The first is that order and organization should be ubiquitous in such systems, at least in the absence of too much disrupting noise. Of course, we do see order everywhere in animal herds, in bacterial colonies, even in the cell cytoskeleton, a complex network of protein filaments that provides a cell with its elastic and viscous properties. The latter is a solution or gel made of polymers, but one that is highly active — undergoing continuous dynamic reorganization on the basis of a self-organizing biochemistry.

Admittedly, the simplest theory offers only a crude start, as it suggests a rather monolithic order with all elements locked into identical behaviour, unlike order mixed with disorder as we see in nature. But that is the ideal theory, and a little further investigation shows something else — that the uniformly ordered state should actually be unstable against the growth of waves at long wavelengths, and should soon tend to fall apart into a kind of weak turbulence with orientation and motion only coherent over short distances. This is precisely what happens in fairly dense animal herds, and has been confirmed in some detail in studies with bacteria.

The hydrodynamics of flocks (in the general sense) shows more as well — for instance, an unusually pronounced growth of fluctuations with the number of elements in the system. In traditional physics, the usual arguments from statistics and thermodynamics suggest that variations in the bulk properties of a substance should grow smaller in proportion to 1/√N, if N is the number of particles. Hence, large systems have highly stable and well-defined bulk properties, such as pressure or density. For active matter, the result is in contrast a much slower decrease with increasing N, making giant fluctuations on a scale comparable to the whole system much more likely. From this point of view, the behaviour of bacterial colonies, the spatial structure of which vacillates wildly on an ordinary basis, does not look at all surprising even in the absence of possible behavioural explanations. Indeed, careful measurements with bacterial colonies confirm the theoretical predictions accurately.
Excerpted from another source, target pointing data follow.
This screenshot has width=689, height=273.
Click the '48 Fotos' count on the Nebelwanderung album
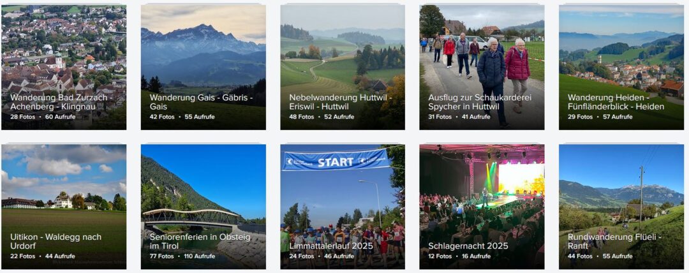pyautogui.click(x=301, y=117)
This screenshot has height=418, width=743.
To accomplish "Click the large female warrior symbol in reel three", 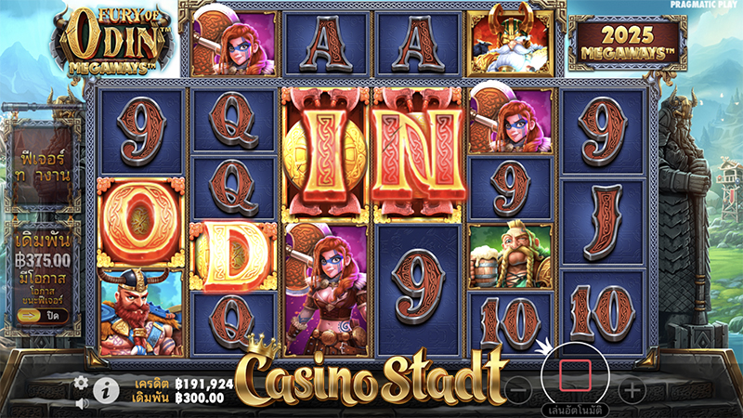I will tap(326, 290).
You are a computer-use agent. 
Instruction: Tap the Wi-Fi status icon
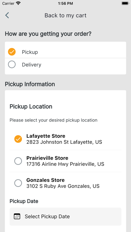click(18, 3)
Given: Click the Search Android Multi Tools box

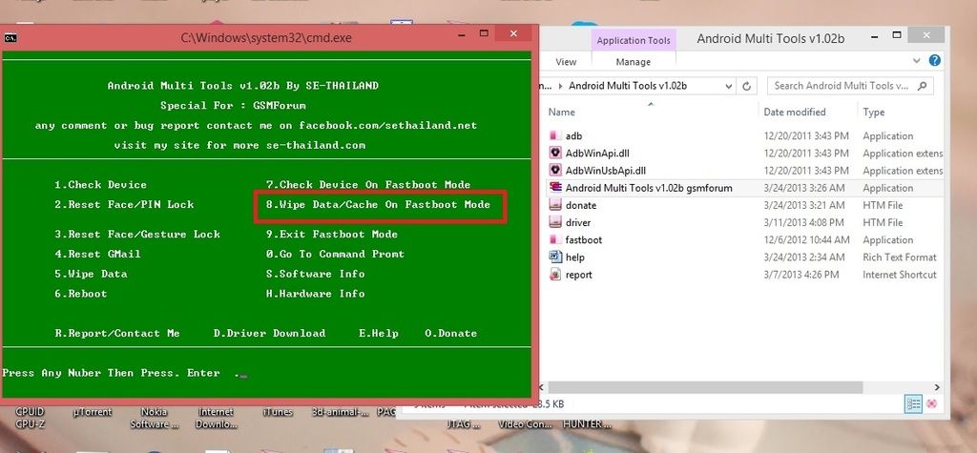Looking at the screenshot, I should (840, 86).
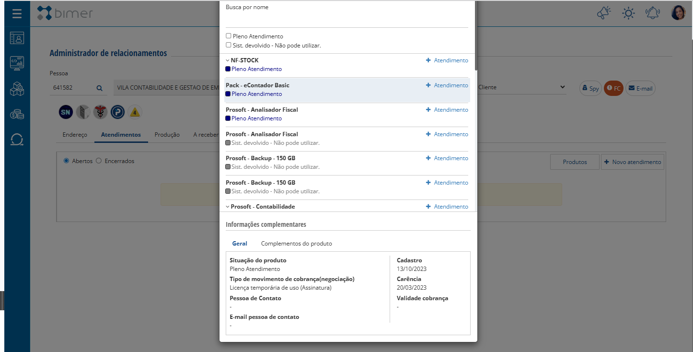Viewport: 693px width, 352px height.
Task: Switch to Complementos do produto tab
Action: [296, 244]
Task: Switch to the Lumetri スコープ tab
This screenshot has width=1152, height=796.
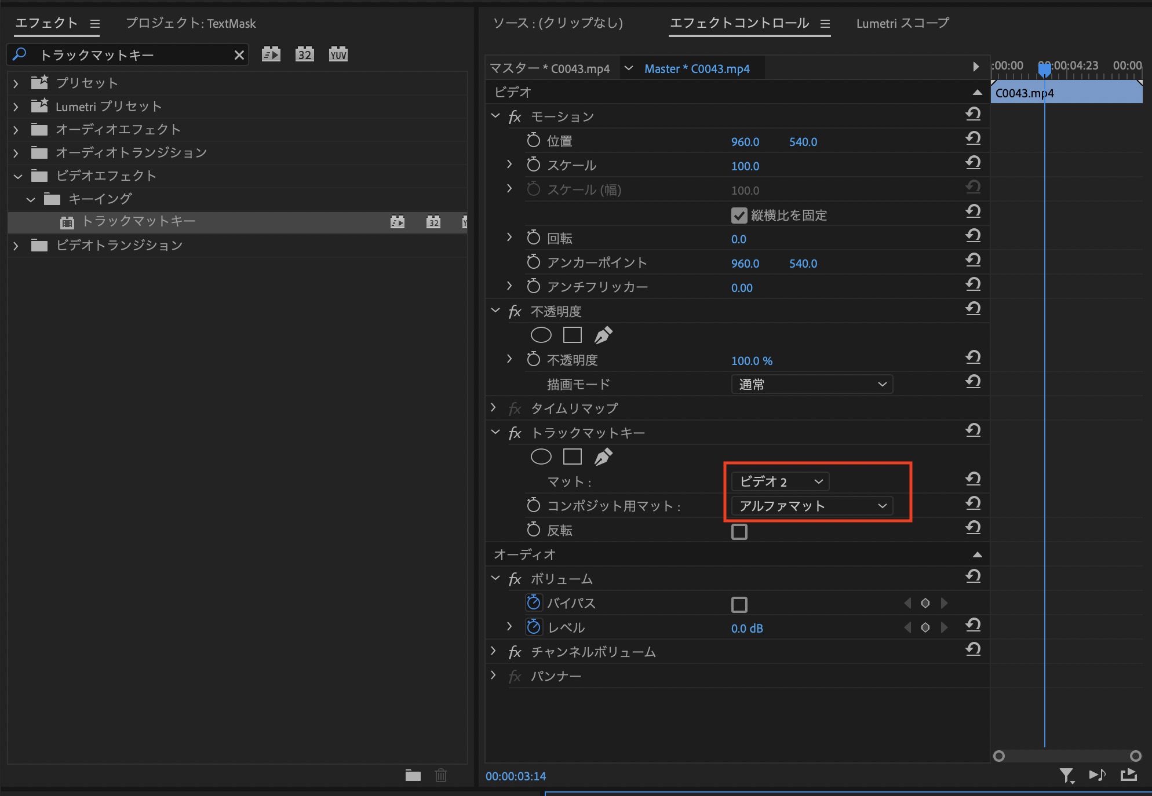Action: (902, 23)
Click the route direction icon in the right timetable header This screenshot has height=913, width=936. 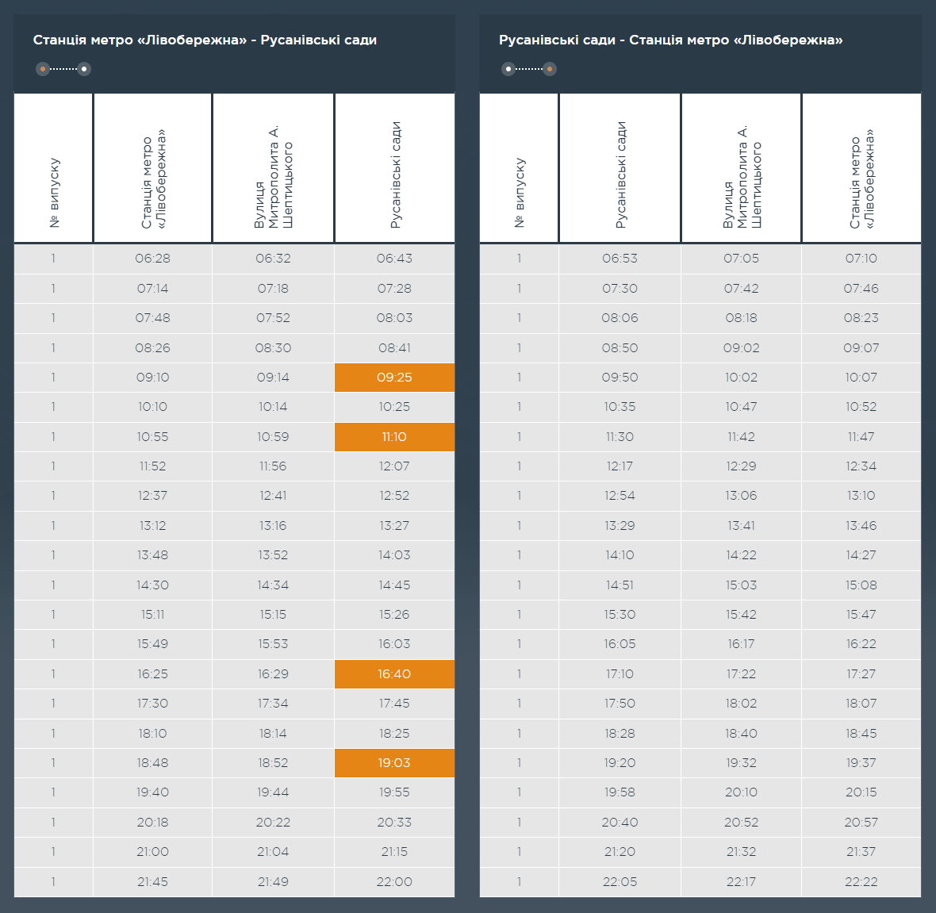[529, 69]
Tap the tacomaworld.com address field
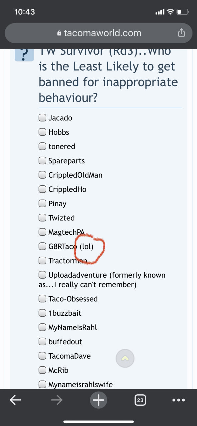 click(98, 33)
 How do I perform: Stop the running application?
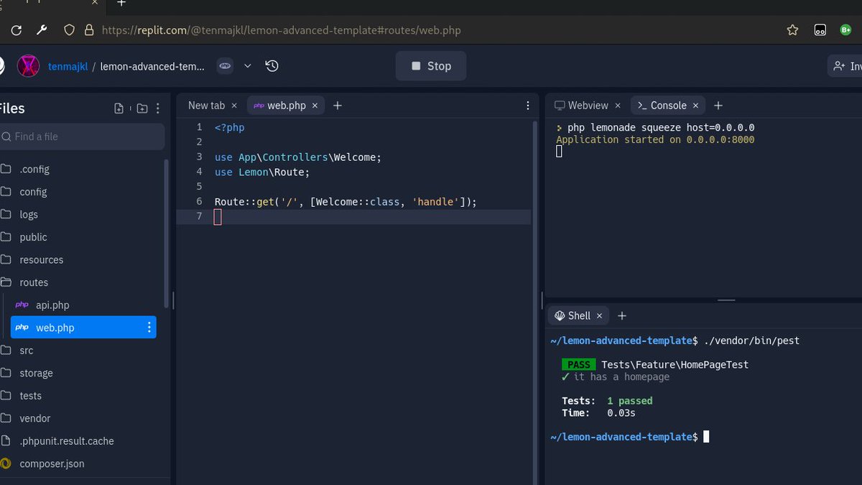tap(431, 65)
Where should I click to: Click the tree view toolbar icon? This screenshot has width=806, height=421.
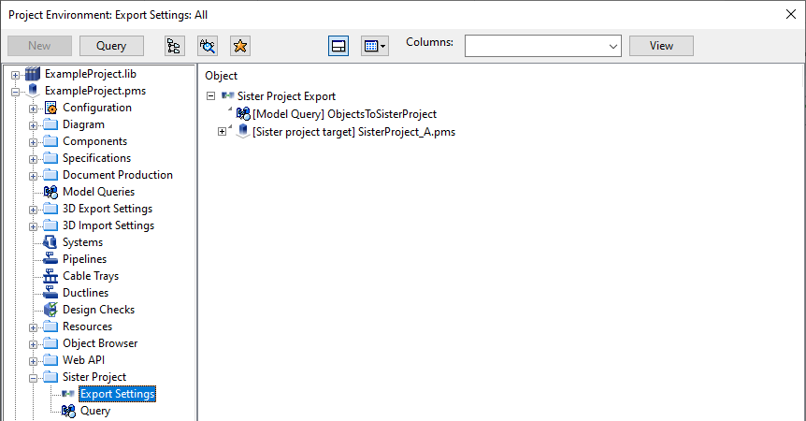click(173, 45)
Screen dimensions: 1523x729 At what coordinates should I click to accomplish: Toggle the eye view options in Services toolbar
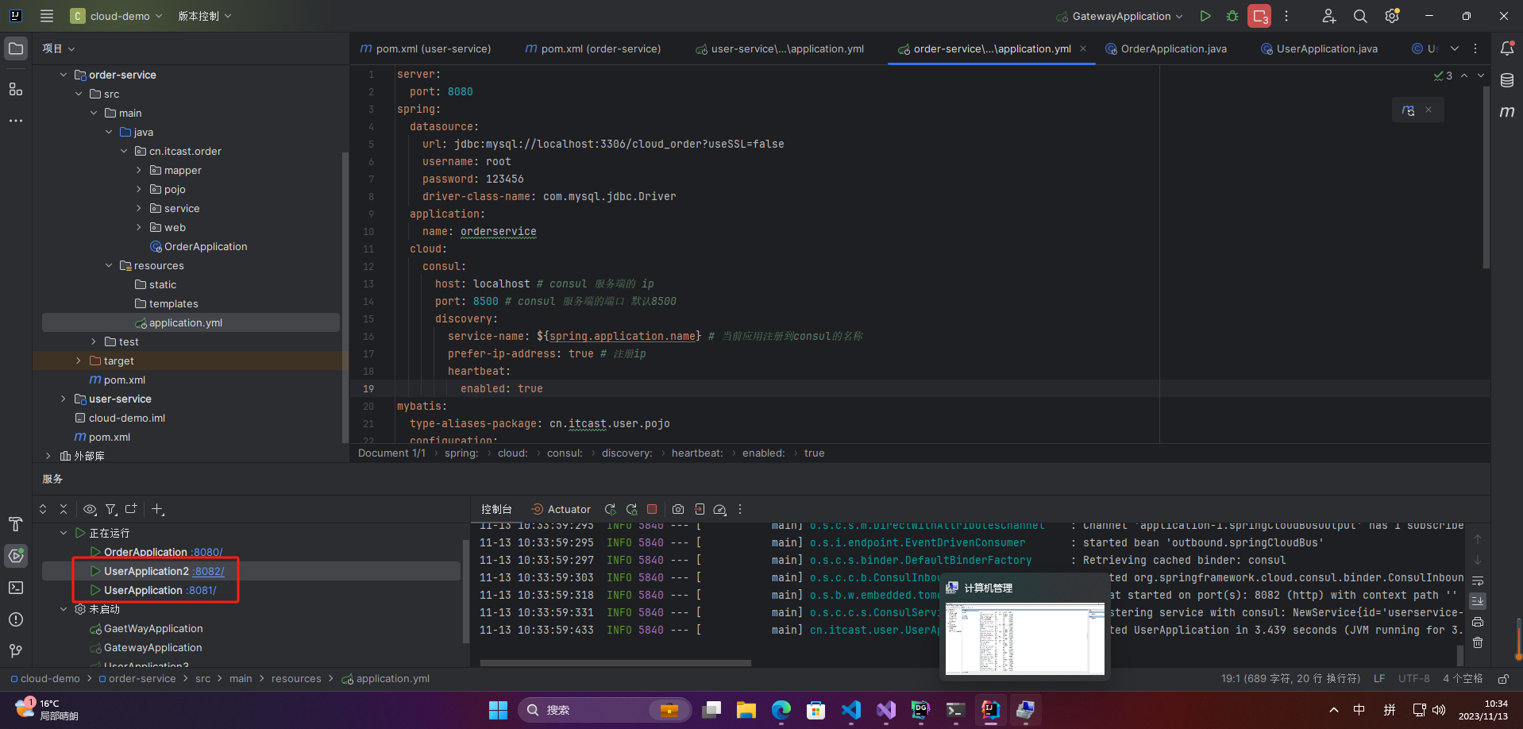90,509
Of course, the real pay-off from understanding the basic physics of active matter will be to give scientists a platform for building practical insight into systems of biological, engineering or medical interest (a nice review is M. C. Marchetti et al., Rev. Mod. Phys.; in the press). Experiments have observed giant fluctuation in the cellular cytoskeleton, yet the origin of such dynamics remains a mystery. They could have no functional role — merely being physics. Or they could be the result of clever harnessing of physical modes by the cellular regulatory apparatus, an exploitation of the possibilities of active matter long before physicists knew of them. Most probably the real dynamics will be a complex mix of both functional and non-functional dynamics, and a deeper theory of active matter will be required to tease them apart.

In this case, going further will require that theories include mechanisms for the exchange of richer interactions — purposive signals — between elements. Such work has not yet really got off the ground, but it is clear that a truly deep understanding of biology will have to take physics of a wide range of more active materials into account.